There are, in fact, two full-conversion Star Trek mods for Stellaris that have been around for years. This makes sense for a space strategy game largely defined by its intense mod scene, though Infinite is Paradox’s first official Trek game. Grand strategy games and classic science fiction align beautifully for obvious reasons: both are full of bombastic moral posturing, self-righteous colonisation narratives, and big-picture civilisational themes that mostly end up being mindlessly subsumed into a desk marathon of bureaucratic reorganisation, unit micromanagement, and rote muscle memory. And while Paradox has done a much better job at engaging with its chosen source material than what Shiro Games did with the very forgettable Dune: Spice Wars 4X game (not to be confused with this now-defunct Dune Stellaris mod), the review version of Infinite still leaves much to be desired.
Featuring the Federation, Romulans, Klingons, or Cardassians as playable factions, Infinite kicks off around familiar Trek events, namely the immediate aftermath of the Khitomer Massacre and the impending explosion of the Romulan sun. There are more canonical milestones depending on your choices – if you play your cards right, you can even build everyone’s favourite chaos zone, Deep Space Nine. The tutorial starts you off as the Federation, probably the most familiar way to navigate the byzantine crucible of playing Stellaris for the first time (or even the fifth time – it’s a monster).
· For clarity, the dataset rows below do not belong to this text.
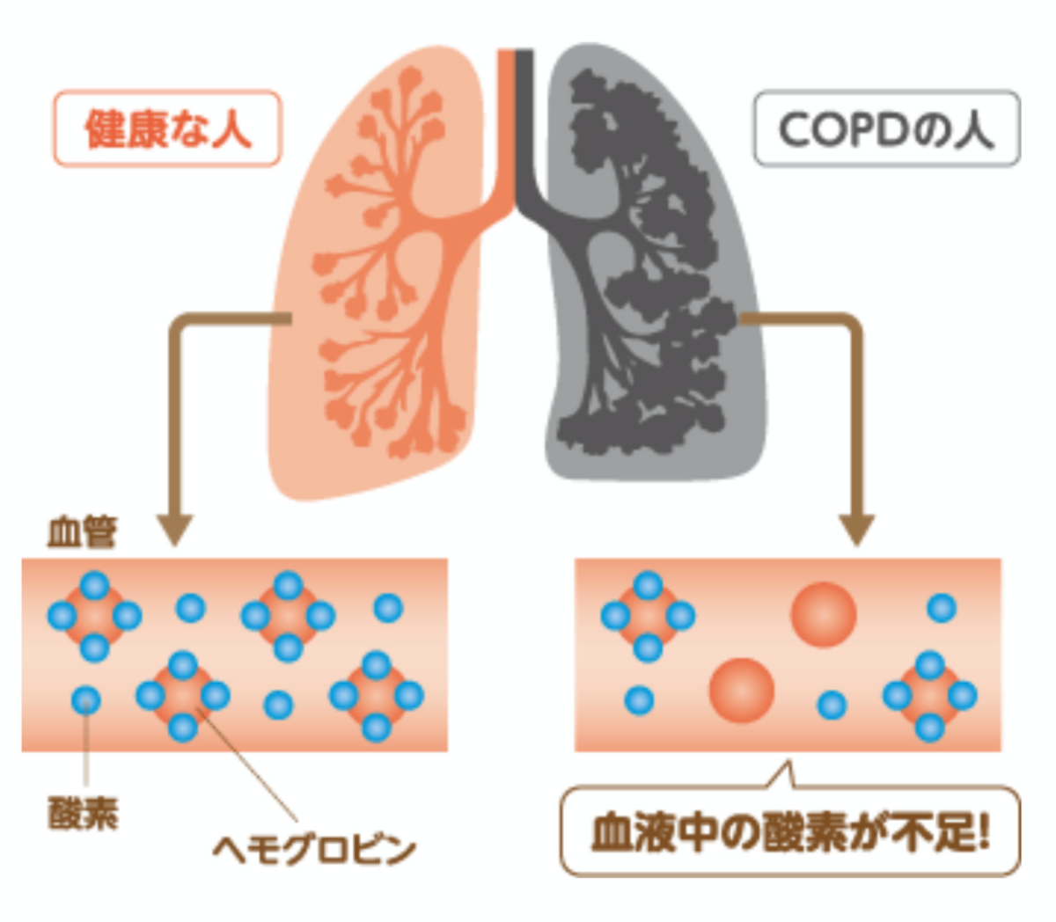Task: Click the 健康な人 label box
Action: (167, 128)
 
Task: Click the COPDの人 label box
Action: (886, 128)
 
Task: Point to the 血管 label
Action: (81, 533)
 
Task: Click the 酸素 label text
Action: (83, 814)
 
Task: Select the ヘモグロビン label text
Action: (313, 849)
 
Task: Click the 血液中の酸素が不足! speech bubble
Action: (790, 832)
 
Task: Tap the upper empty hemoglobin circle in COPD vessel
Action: (823, 614)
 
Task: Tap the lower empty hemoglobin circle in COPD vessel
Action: (742, 690)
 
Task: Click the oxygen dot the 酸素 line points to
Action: (85, 701)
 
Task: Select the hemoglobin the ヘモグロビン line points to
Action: (183, 696)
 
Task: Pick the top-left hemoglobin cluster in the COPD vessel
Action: (648, 616)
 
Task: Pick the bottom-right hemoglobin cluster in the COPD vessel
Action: (929, 695)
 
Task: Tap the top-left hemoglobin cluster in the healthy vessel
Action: (94, 616)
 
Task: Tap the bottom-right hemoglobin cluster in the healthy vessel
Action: (376, 696)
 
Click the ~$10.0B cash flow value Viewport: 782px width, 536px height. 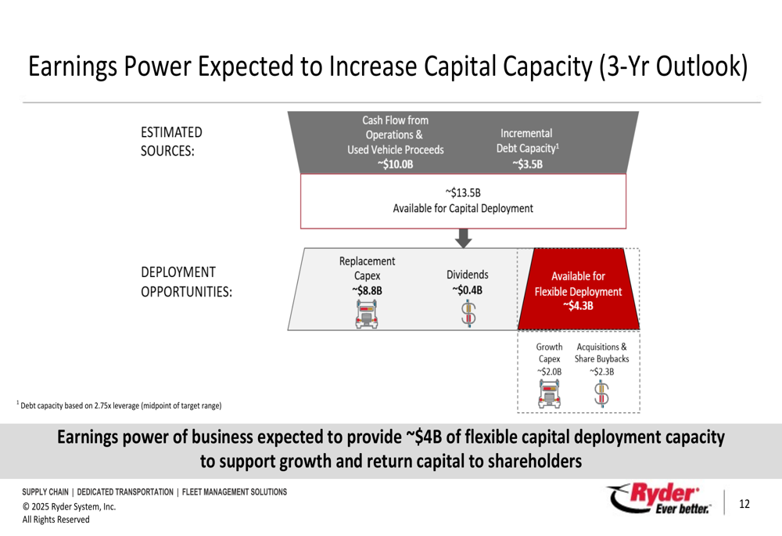(396, 164)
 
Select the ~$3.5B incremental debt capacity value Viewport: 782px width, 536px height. (527, 164)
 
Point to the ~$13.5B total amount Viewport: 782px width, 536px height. (463, 192)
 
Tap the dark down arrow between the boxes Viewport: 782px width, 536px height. (463, 238)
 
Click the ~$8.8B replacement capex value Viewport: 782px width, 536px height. (367, 290)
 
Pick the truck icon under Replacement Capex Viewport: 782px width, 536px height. (367, 315)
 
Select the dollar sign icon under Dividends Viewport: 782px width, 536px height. (468, 314)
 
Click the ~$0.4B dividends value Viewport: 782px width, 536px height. (468, 290)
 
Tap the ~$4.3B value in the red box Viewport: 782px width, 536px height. (578, 305)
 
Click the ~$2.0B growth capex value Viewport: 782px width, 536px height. (549, 372)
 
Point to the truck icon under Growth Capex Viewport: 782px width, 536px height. (549, 394)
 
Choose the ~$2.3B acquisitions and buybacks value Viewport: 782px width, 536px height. (601, 372)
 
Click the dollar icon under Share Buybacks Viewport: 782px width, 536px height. (601, 394)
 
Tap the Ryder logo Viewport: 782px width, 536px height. (658, 498)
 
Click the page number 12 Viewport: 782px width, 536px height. (744, 504)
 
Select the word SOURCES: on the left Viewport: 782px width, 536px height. (167, 151)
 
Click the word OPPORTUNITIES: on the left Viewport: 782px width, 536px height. (187, 291)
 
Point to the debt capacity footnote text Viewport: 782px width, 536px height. (119, 405)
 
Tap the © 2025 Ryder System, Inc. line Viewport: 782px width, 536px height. (69, 506)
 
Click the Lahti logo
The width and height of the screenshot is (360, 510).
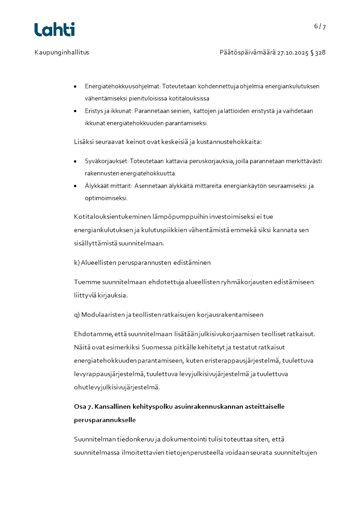coord(54,30)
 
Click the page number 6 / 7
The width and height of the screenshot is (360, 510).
coord(320,26)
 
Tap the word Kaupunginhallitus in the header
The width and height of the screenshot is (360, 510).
coord(62,52)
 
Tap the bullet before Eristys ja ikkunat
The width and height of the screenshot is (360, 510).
coord(75,111)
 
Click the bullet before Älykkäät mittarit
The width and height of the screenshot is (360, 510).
coord(75,186)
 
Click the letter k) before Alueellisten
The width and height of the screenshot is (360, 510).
coord(77,262)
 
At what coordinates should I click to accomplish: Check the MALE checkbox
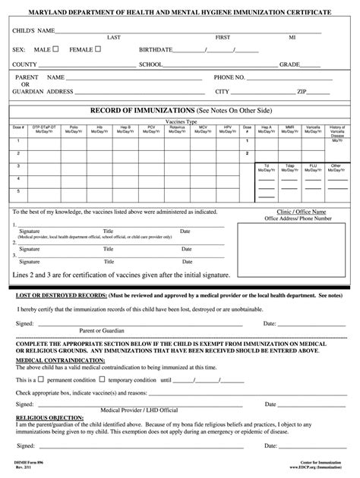pyautogui.click(x=55, y=49)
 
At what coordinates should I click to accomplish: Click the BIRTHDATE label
pyautogui.click(x=156, y=50)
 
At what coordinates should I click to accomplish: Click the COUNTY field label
pyautogui.click(x=25, y=64)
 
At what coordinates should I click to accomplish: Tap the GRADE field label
pyautogui.click(x=289, y=64)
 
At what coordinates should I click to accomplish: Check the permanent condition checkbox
pyautogui.click(x=41, y=357)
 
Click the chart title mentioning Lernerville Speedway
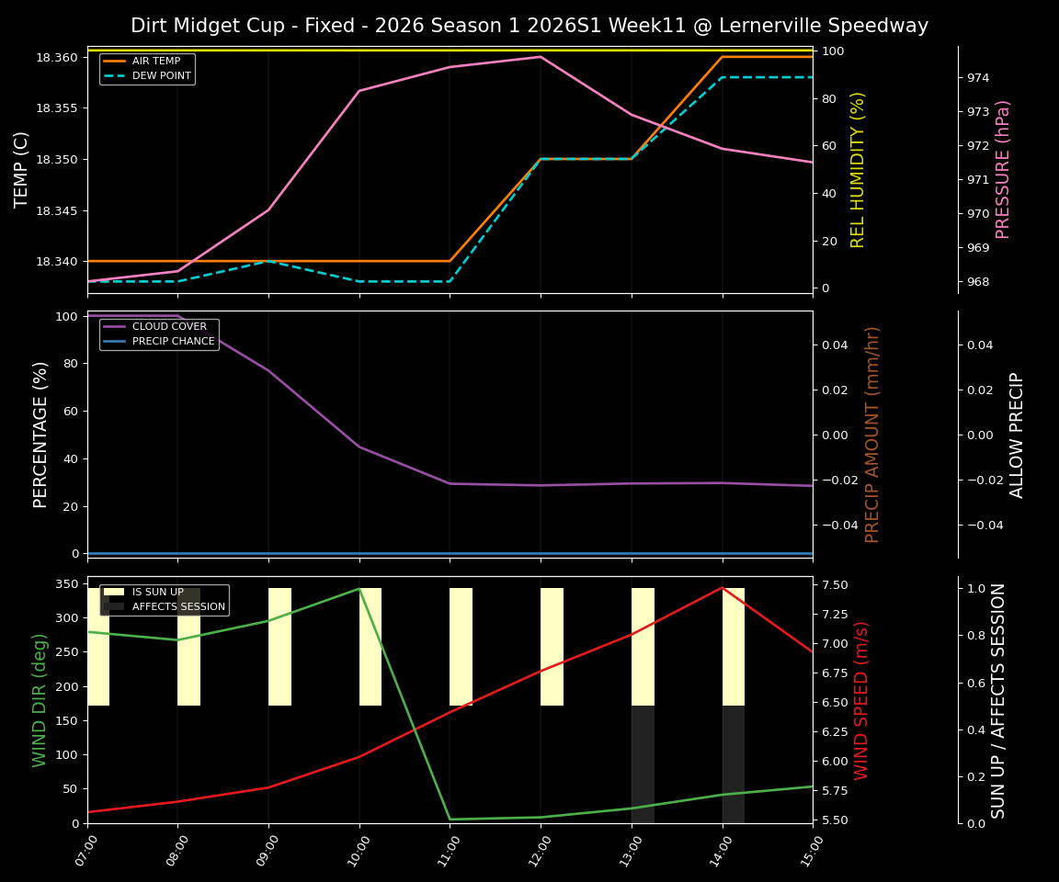[x=530, y=26]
But going the way of the Federation is the least imaginative way to live amongst the stars, spreading hyper-bureaucratic vibes and perfunctory diplomacy with fake hellos and soft handshakes; I had a much better time as Cardassians and Romulans, not just because I could play two wildly indulgent flavours of sociopathic asshole, but because there’s a lot more room to have fun without the burden of being the galaxy’s most self-important good guy.